> **PROVIDED TEXT**
* start *

Holland House, Kingsgate, in Kent, is a Georgian country house built  between 1762 and 1768 as his retirement home by the politician Henry Fox, 1st Baron Holland (1705-1774), of Holland House in Kensington. It is a Grade II listed building.

The house is situated in a dip between two clifftops. It overlooks the sea at Kingsgate Bay, to the beach of which it had access through a stone arched gate originally named Bartholomew Gate (or Bart'lem Gate). The gate was later renamed King's Gate, as it was reputedly where King Charles II landed in 1683, during a storm, while on his way to Dover. On the change of its name by the King's command, the following Latin distich was composed by a Mr. Toddy of Josse, then proprietor of the land on which the gate stood; it was inscribed on a stone tablet on the gate's land-side:
Olim Porta fui Patroni Bartholomaei, 
Nunc Regis Jussu Regia porta vocor. 
Hic exscenderunt Car. II. R. 
Et Ja. dux Ebor, 30 Junii, 1683.

* end *

> **REQUIREMENT**
Please pick up the account of Holland House, Kingsgate, and continue it from the point where it stops.

> **RECORD SET**

* start *

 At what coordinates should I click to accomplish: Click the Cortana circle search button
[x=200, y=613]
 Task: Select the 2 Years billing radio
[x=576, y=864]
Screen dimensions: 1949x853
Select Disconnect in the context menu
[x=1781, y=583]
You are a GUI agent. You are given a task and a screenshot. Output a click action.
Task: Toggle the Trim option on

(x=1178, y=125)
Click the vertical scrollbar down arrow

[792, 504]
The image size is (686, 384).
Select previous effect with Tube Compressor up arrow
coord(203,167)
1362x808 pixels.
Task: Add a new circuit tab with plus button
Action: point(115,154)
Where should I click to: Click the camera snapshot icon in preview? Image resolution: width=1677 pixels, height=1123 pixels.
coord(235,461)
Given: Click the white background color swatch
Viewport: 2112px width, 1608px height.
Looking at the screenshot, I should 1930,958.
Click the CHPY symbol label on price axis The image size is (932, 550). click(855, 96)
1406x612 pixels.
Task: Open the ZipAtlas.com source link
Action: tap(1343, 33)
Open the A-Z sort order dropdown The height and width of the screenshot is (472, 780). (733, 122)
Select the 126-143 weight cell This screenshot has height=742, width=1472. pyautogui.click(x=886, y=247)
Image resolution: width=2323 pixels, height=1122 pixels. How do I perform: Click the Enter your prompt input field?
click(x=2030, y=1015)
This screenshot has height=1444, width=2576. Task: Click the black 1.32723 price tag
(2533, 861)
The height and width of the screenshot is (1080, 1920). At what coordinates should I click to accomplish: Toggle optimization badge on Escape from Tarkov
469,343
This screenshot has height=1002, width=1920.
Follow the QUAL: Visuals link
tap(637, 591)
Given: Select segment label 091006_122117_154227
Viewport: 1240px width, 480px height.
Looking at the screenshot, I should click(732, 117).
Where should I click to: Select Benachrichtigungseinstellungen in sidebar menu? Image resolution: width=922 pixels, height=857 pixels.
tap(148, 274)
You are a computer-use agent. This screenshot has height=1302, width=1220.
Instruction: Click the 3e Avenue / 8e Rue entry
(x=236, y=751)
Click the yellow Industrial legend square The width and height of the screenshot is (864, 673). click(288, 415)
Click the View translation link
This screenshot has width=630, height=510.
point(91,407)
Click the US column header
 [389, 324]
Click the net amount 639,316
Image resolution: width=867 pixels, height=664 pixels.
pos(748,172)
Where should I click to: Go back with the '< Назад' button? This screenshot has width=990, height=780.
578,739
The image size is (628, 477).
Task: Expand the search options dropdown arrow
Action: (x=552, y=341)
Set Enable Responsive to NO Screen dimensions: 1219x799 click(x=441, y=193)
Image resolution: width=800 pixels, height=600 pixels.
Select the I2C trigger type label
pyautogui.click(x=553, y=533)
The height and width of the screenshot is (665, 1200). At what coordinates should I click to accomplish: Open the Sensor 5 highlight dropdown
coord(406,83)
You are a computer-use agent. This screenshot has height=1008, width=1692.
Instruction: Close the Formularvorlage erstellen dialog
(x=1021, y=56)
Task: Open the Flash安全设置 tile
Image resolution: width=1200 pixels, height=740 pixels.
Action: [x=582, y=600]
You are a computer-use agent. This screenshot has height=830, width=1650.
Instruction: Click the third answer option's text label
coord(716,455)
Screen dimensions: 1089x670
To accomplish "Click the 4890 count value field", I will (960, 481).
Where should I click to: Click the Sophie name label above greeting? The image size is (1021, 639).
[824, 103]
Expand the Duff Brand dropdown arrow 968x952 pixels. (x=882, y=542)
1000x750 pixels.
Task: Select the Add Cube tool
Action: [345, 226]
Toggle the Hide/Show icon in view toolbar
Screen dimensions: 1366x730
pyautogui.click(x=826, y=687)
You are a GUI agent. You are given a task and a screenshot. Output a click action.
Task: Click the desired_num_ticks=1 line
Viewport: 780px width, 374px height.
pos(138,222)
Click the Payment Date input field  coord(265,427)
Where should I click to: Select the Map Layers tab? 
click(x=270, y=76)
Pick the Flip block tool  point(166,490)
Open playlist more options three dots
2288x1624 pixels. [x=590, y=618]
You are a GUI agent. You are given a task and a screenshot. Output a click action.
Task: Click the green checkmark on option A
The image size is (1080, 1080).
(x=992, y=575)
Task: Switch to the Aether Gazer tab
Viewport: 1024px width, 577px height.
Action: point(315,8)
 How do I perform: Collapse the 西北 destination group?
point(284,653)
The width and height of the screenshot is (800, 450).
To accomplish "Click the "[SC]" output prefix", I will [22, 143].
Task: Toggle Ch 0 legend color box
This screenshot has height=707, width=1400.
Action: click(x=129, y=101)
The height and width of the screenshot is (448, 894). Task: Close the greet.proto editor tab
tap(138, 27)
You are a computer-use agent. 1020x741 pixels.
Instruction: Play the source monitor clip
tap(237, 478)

* end *

> **TASK RESULT**
Translated:
I once by St. Bartholomew was claim'd, 
But now, so bids the King, am Kingsgate nam'd. 
King Charles II. and James, Duke of York, landed here, 
                  June 30, 1683.

Henry Fox
Holland House was built by Henry Fox, 1st Baron Holland (1705-1774), of Holland House in Kensington, to the designs of the amateur architect Thomas Wynn, 1st Baron Newborough (1736–1807) (created Baron Newborough in 1766). It was said to have been inspired by Cicero's villa at Formiae on the coast of Baiae. Lord Holland commissioned the architect Robert Adam to design the interiors, but the work was not completed. A single 1767 design by Adam, for the ceiling of Lady Holland's bedroom, survives in the collection of  Sir John Soane's Museum. Lord Holland added several follies around the house, including a stable block known as Kingsgate Castle, and another building now known as the Captain Digby Public House.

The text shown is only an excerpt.